La mujer dio una descripción incoherente pero suficiente de Fellowes y Enid, y monsieur Picon, con algunas preguntas más, confirmó su identidad.
—Eh, bien, muchas gracias, madame. Me ha sido de gran utilidad.
—No hay de qué —dijo la mujer—. ¿Le parece que me precisarán en el juicio?
—No sabría decirle.
—Supongo que me sacarán una foto, ¿no?
—Eso lo deciden los diarios. Pero de todas formas tiene la satisfacción de saber que me ha ayudado mucho en mi búsqueda de la verdad.
Esto no pareció gustarle mucho a la mujer, pero cuando monsieur Picon volvió a alzar su sombrero, ella logró sonreír.
—Au revoir, madame —dijo monsieur Picon, y la dejamos mirándonos.
—Pero, Picon —dije, apenas capaz de esperar a estar fuera del alcance de la choza—, ¿cómo supo que encontraría aquí su información, nada menos?
—Mon ami, ¿es usted tan corto de vista? ¿No se da cuenta de que es la única casa cerca de un punto desde donde se puede ver que la bandera de la torre estaba a media asta?

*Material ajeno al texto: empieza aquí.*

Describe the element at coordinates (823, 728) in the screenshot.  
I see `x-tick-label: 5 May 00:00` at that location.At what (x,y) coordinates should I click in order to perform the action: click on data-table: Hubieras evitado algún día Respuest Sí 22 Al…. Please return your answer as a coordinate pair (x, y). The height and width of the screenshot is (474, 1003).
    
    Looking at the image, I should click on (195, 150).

—¡Picon! ¡Usted es un genio! —exclamé, y no me quejé por el largo camino de regreso.
—Y ahora —dijo Picon—, debo pensar un poco y luego quizás, todo esté completo. Voyons, Amer Picon no quedará tan atrás, después de todo. Hay una luz ahora. Ay, sí, amigo, mucha luz. Pienso un poquito, y veo todo. Un crimen muy ingenioso. Muy ingenioso.
—Bien, a mí me gustaría ver algo también. Si esta visita de Fellowes y Enid significa tanto, ¿qué estaba haciendo Fellowes esta mañana con los otros dos? ¿Quizás fuera un asesinato llevado a cabo por una especie de comité, Picon? —sugerí, consciente de que mis conjeturas se volvían más y más disparatadas, a medida que la evidencia se volvía más confusa—. Quizás todos estén involucrados.
Picon sonrió.
—No. No creo que estén todos involucrados —dijo.

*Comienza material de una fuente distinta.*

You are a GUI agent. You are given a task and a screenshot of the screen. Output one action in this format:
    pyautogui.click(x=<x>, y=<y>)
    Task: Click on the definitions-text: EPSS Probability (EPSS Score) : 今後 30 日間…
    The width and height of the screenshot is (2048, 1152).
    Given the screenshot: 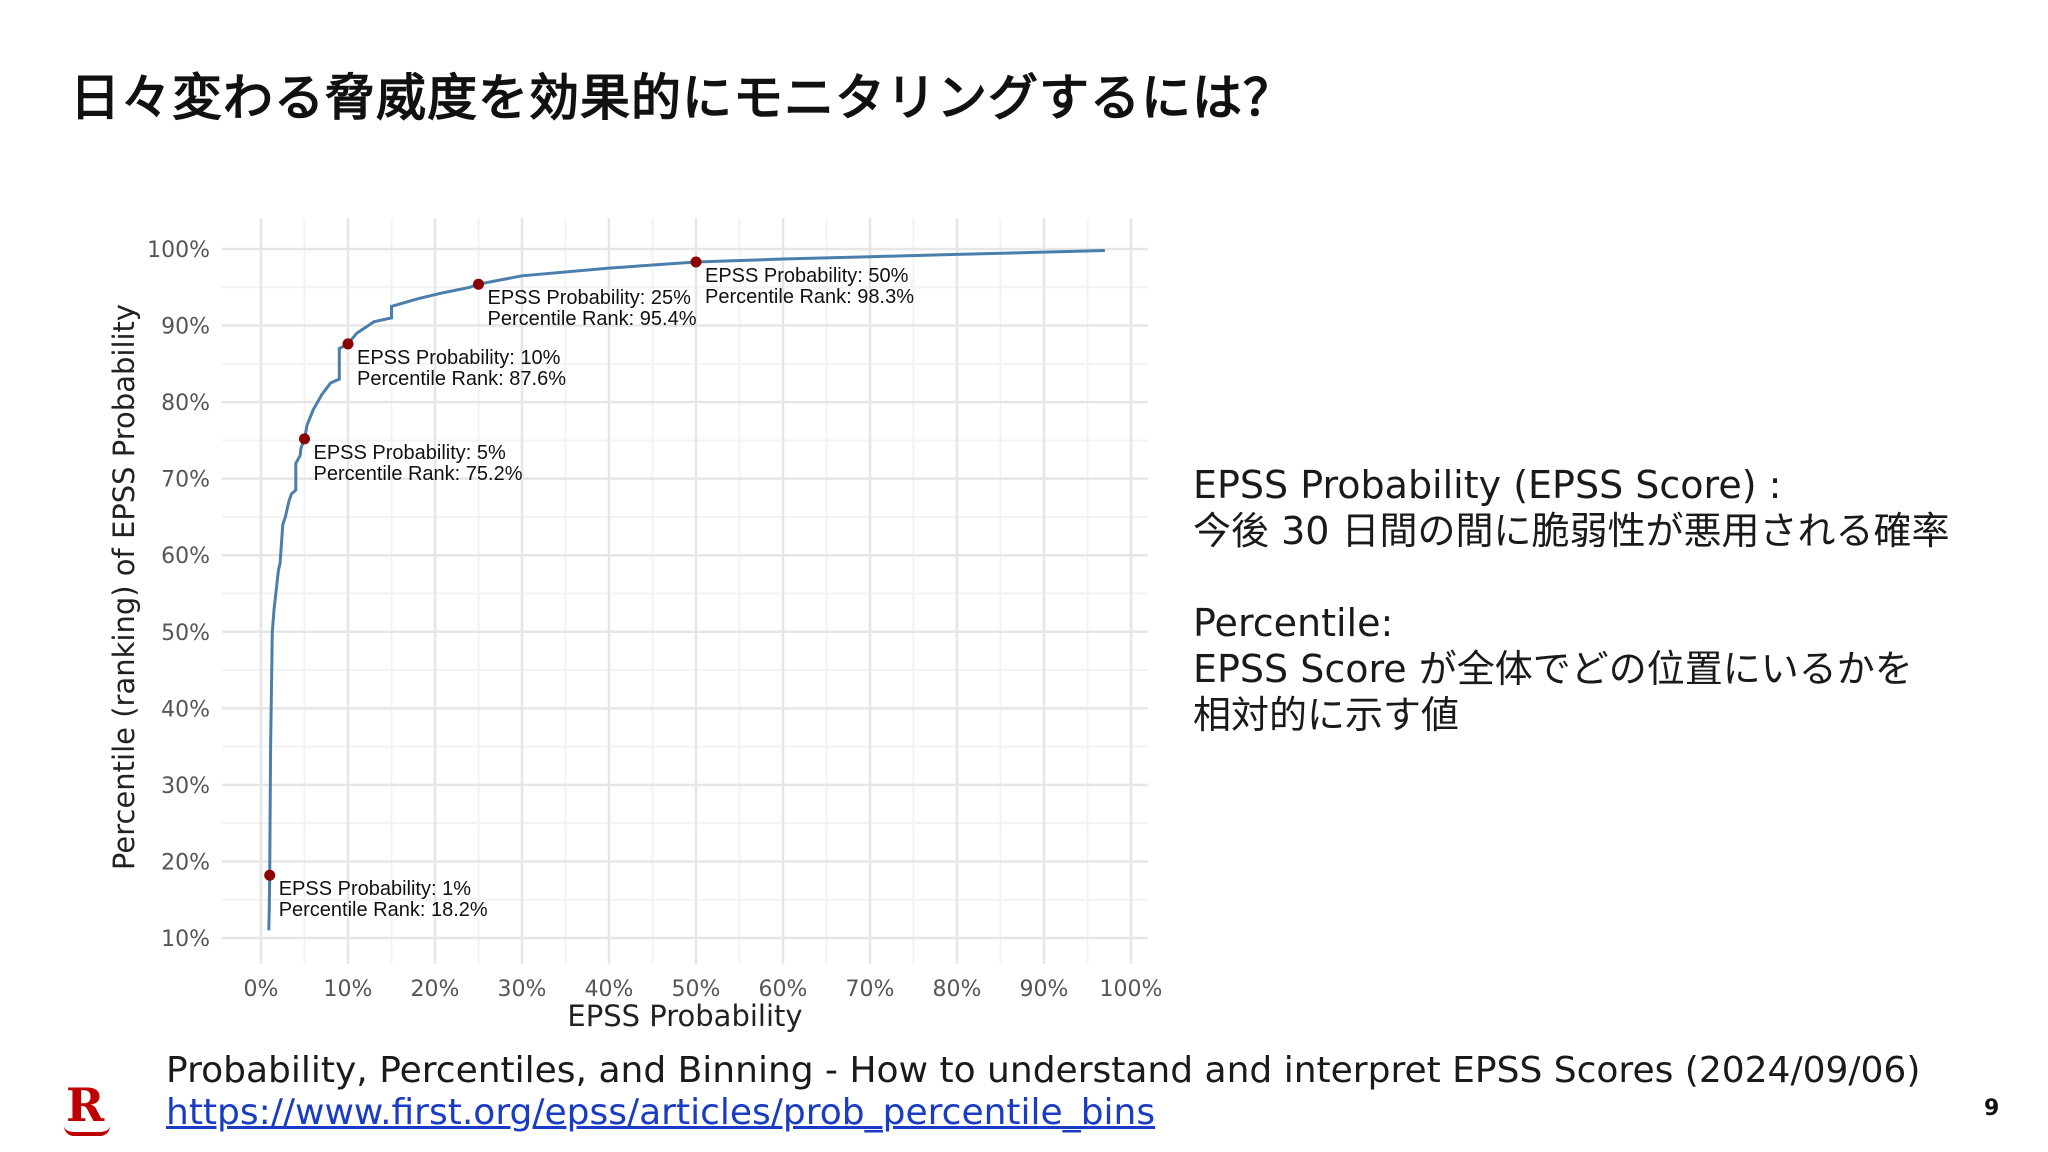 What is the action you would take?
    pyautogui.click(x=1603, y=600)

—Entonces… pero caramba, Picon. No creo que lo haya resuelto después de todo. Pudo haber descubierto quién tenía los mejores motivos, pero ninguno de ustedes parece acordarse de la habitación. Estaba cerrada, y yo no me moví de la puerta mientras Williams la registraba. ¿Cómo explicará eso? Pudo haber probado que Fellowes mentía cuando dijo que no sacó a Enid esa tarde, pero ¿en qué le ayudará eso? Tiene que explicar un milagro.
—No, mon ami. El milagro sería si madame Thurston estuviera viva, no que haya muerto. Este plan era irresistible, y parecía perfecto. Pero fue llevado a cabo sin pensar en Amer Picon, en el gran Amer Picon. Si fuera por su policía, ¡bah!, no lo habrían descubierto nunca. Pero ya verá esta noche. Le diré todo lo que quiere saber. Todo quedará claro. Lo prometo.
—Si hace eso, es usted una maravilla. ¿Sabe que a veces en las últimas horas he comenzado a pensar, como Williams, que hubo algo siniestro, sobrenatural?
—Siniestro, sí. Pero aquí no hubo magia —dijo Picon, mientras llegábamos a los suburbios de nuestro pueblo.